:: EXERCISE PROMPT ::
Give the line containing "Viewport: 498px width, 352px" again, exactly, along with all later lines of the entries, through the last one.

:: GIVEN ENTRIES ::

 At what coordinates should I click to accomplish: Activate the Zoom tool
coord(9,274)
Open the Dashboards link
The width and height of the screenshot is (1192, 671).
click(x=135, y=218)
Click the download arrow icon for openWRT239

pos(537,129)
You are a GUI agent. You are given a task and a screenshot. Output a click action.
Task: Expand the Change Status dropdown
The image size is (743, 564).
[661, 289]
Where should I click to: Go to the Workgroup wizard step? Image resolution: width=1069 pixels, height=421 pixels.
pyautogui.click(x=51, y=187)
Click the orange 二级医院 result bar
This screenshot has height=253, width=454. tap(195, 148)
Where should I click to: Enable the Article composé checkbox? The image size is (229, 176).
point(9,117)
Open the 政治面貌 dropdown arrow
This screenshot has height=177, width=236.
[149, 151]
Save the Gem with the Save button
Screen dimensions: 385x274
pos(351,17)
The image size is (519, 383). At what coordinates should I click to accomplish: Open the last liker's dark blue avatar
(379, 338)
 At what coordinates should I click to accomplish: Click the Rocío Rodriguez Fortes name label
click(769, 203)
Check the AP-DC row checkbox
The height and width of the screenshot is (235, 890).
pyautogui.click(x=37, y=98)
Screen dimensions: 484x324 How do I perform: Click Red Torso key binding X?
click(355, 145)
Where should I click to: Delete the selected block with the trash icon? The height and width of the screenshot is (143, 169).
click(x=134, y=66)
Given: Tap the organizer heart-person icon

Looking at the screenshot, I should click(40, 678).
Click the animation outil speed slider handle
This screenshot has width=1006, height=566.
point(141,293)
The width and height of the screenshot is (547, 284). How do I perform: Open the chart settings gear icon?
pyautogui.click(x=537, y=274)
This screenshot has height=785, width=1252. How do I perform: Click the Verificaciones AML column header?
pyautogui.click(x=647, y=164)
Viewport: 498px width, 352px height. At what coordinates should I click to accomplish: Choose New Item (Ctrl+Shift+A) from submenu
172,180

:: OUTPUT ::
Viewport: 498px width, 352px height. At what coordinates should I click to accomplish: Choose New Item (Ctrl+Shift+A) from submenu
172,180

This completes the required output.